HOW TO COMPLETE THIS TASK.
While you copy the lines below, skip the pictures and keep the rest exact.

RECORDS PROVIDED.
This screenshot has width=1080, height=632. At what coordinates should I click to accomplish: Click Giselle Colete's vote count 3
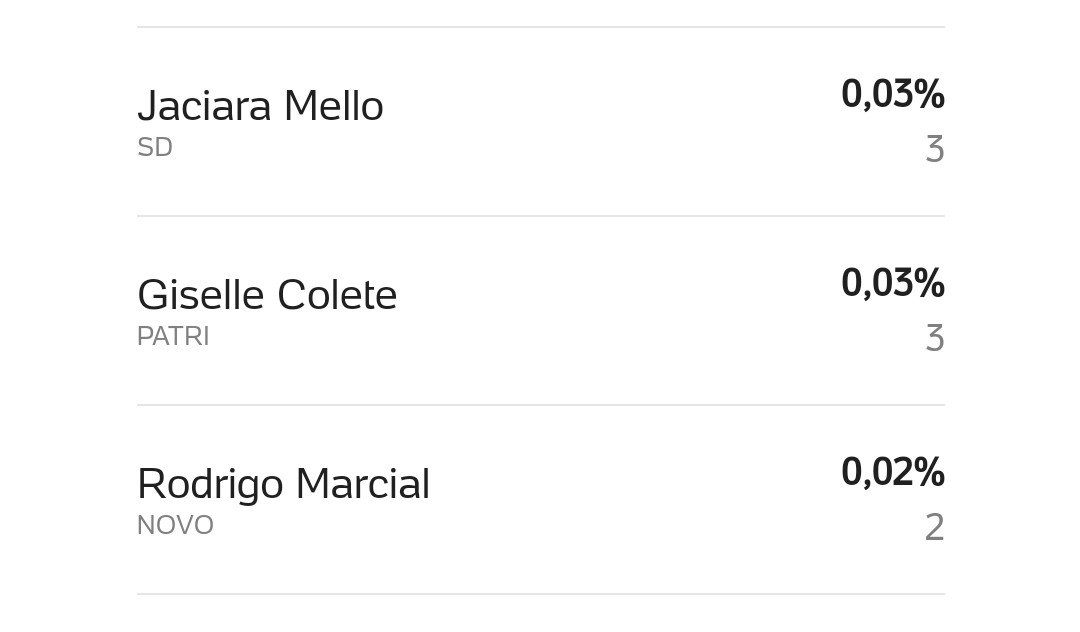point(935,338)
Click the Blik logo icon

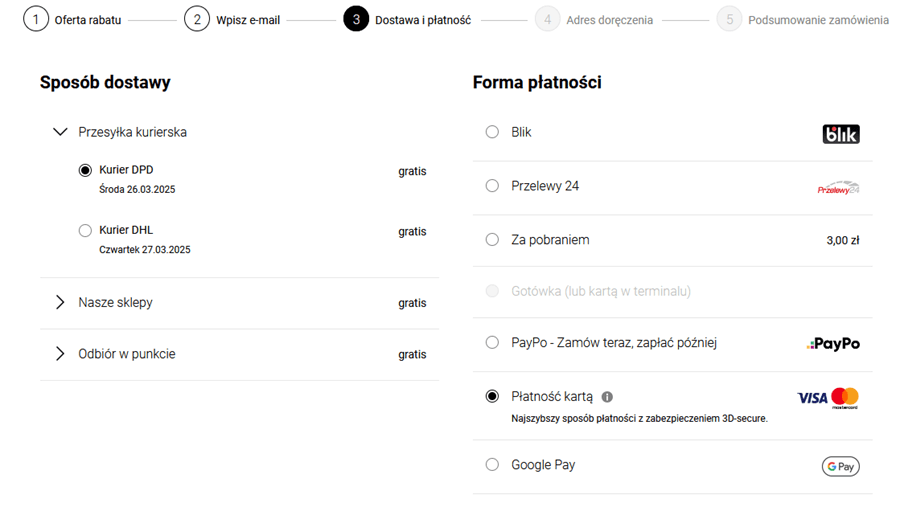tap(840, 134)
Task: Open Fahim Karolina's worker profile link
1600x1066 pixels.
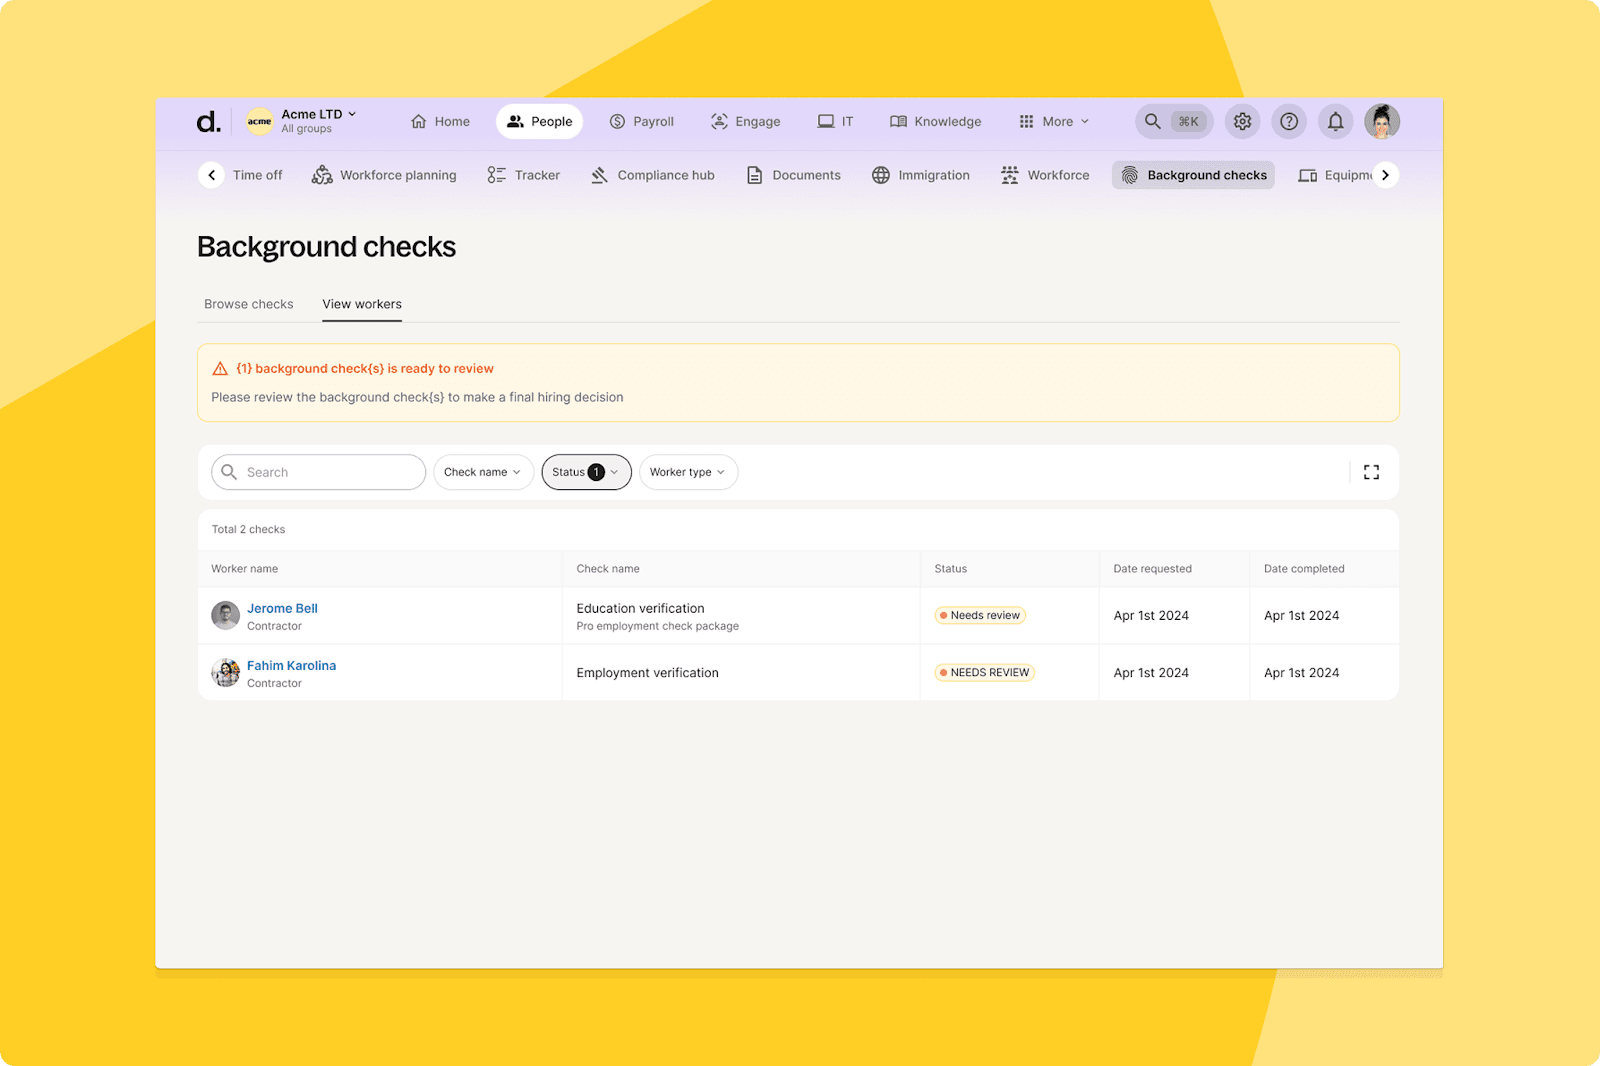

SOLUTION BELOW.
This screenshot has width=1080, height=632. At what coordinates should I click to accomplish: Click Giselle Colete's vote count 3
point(935,338)
Click the Blik logo icon

tap(840, 134)
Task: Open Fahim Karolina's worker profile link
1600x1066 pixels.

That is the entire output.